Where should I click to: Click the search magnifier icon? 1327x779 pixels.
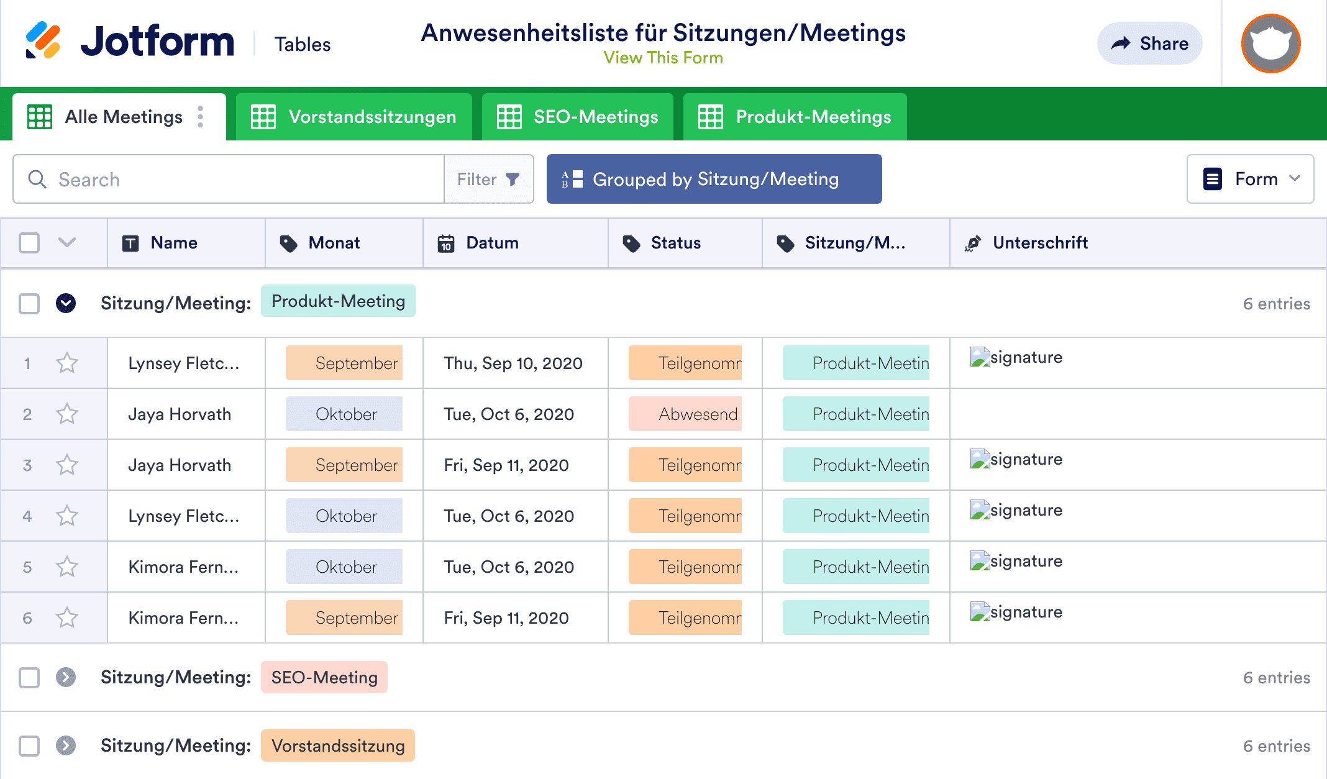(37, 179)
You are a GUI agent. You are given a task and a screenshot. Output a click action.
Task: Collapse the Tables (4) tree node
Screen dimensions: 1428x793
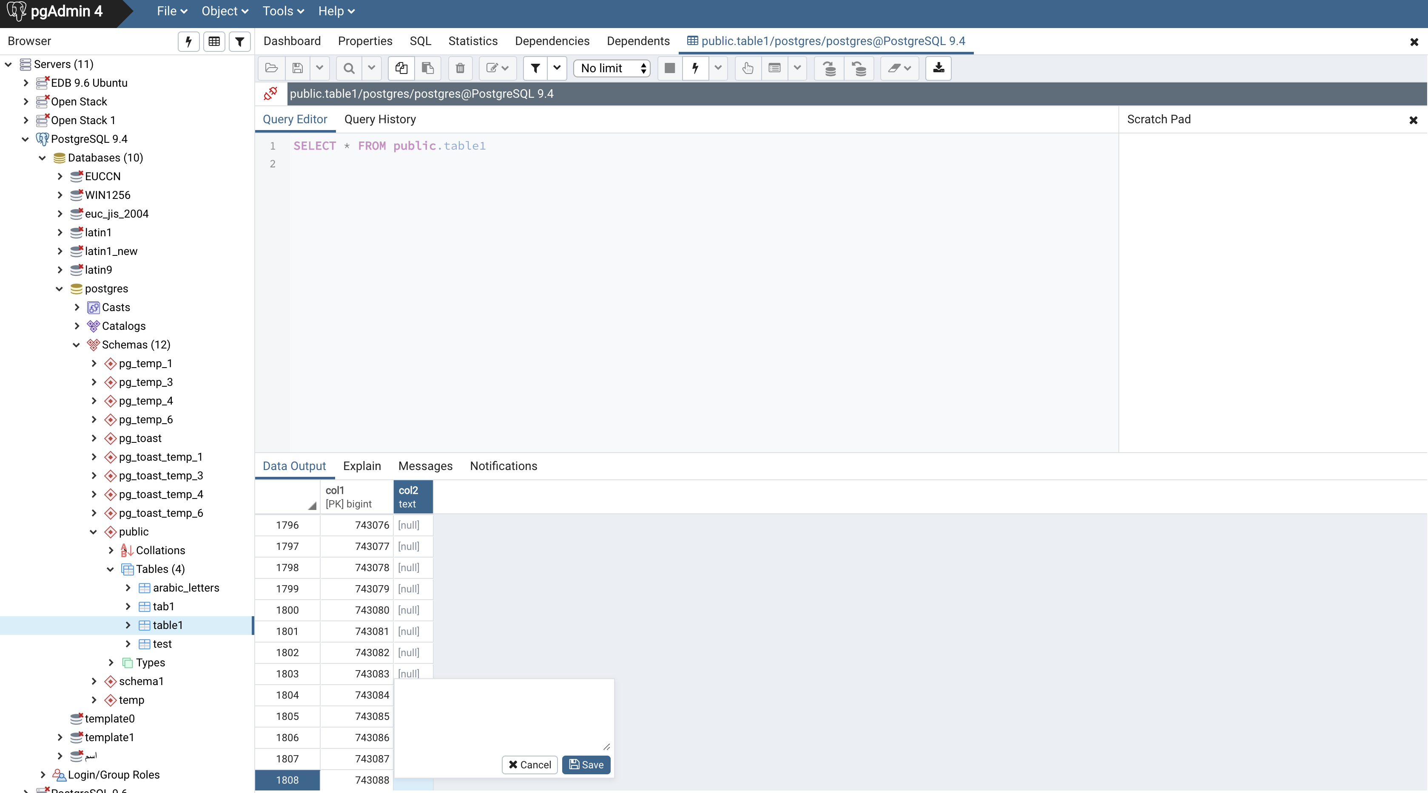click(x=110, y=569)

*-*-*

§ TRY IT:
Print the material in full and exactly; the pictures must not be printed.

§ EXERCISE OUTPUT:
Where should I click to: Click the search magnifier icon? 1327x779 pixels.
(37, 179)
You are a GUI agent. You are given a task and a screenshot. Output a click action.
Task: Collapse the Tables (4) tree node
Screen dimensions: 1428x793
click(x=110, y=569)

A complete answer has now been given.